Please keep pictures out of the copy, and print exactly the lines from the one containing "Terms of service (892, 909)" through the end of the records.

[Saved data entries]
*** Begin section ***

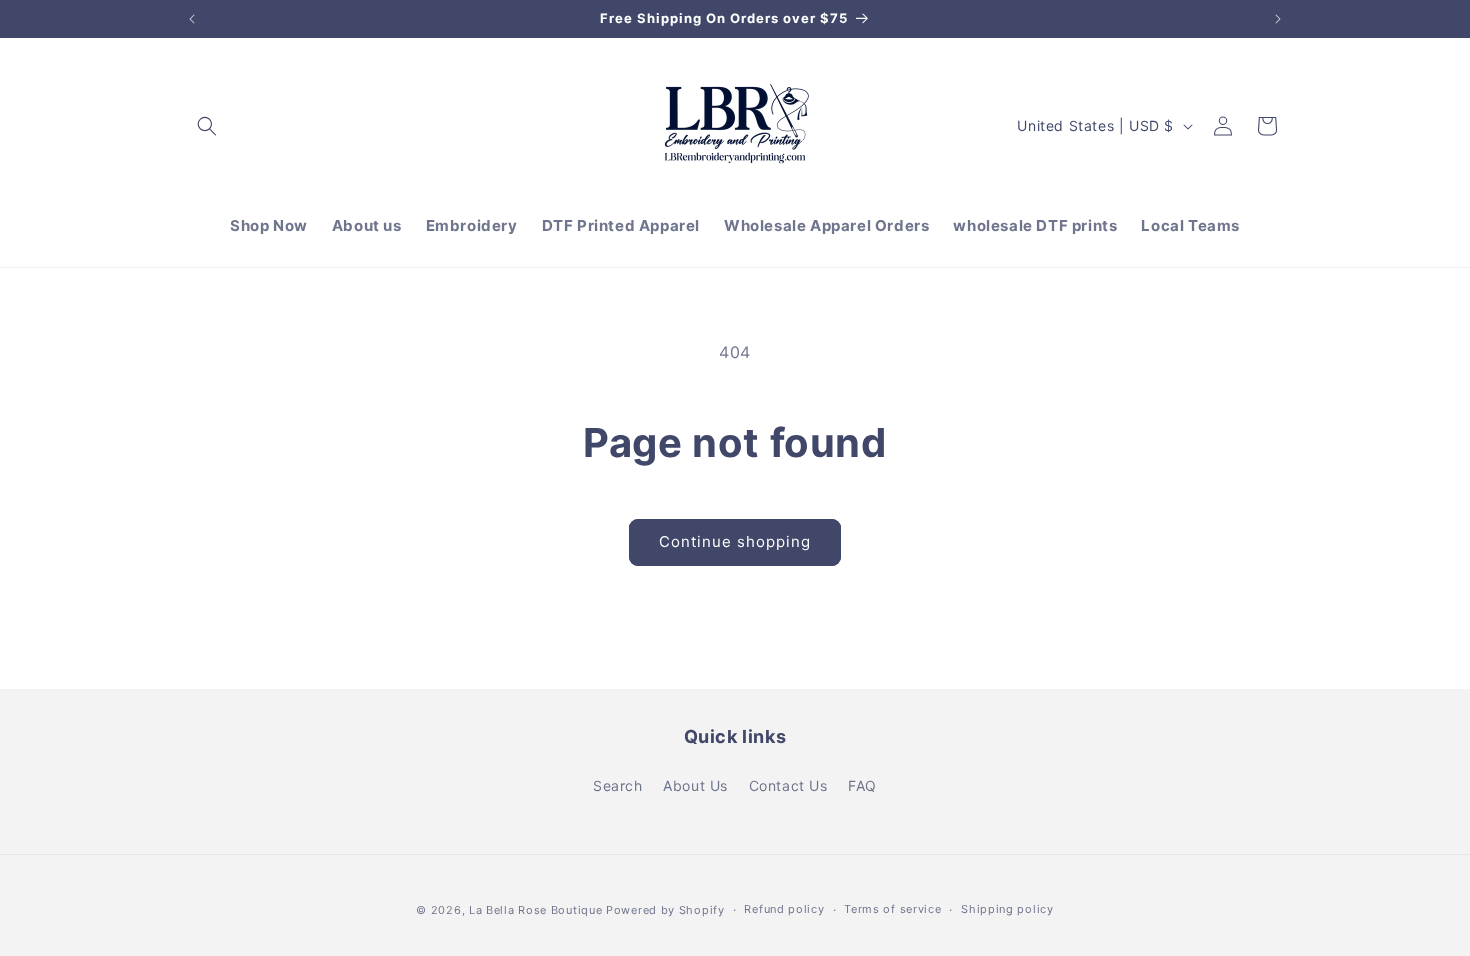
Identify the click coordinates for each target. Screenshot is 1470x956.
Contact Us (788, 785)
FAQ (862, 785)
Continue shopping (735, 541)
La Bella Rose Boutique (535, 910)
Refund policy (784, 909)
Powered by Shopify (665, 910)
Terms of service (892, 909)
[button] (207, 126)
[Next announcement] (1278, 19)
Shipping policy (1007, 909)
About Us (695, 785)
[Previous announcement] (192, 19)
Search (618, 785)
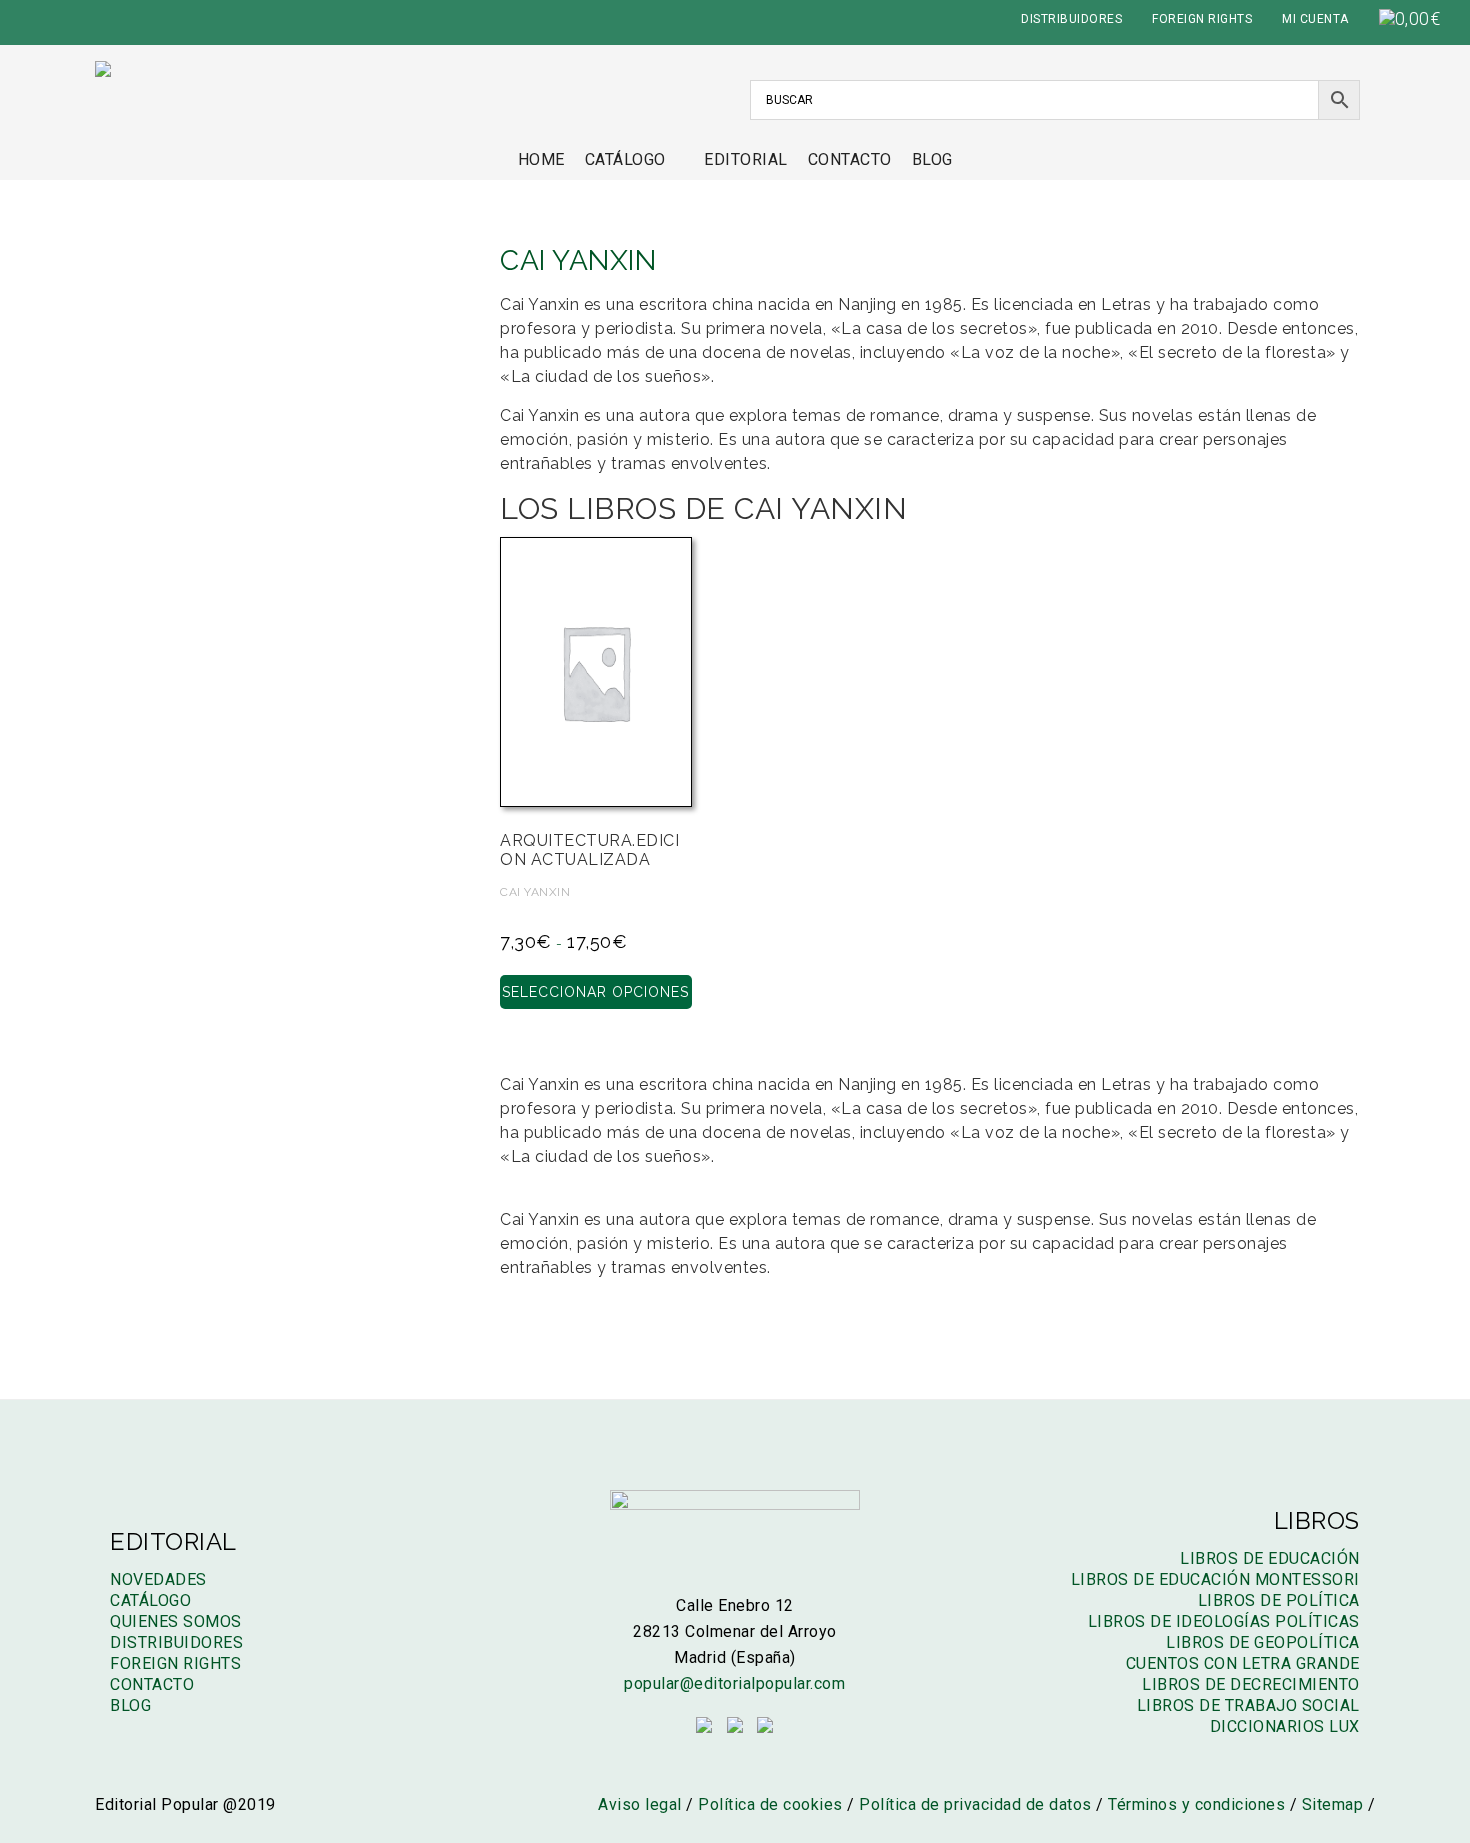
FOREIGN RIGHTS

*** End section ***

» RESPONSE TO THE TASK
Terms of service (892, 909)
[button] (207, 126)
[Next announcement] (1278, 19)
Shipping policy (1007, 909)
About Us (695, 785)
[Previous announcement] (192, 19)
Search (618, 785)
FOREIGN RIGHTS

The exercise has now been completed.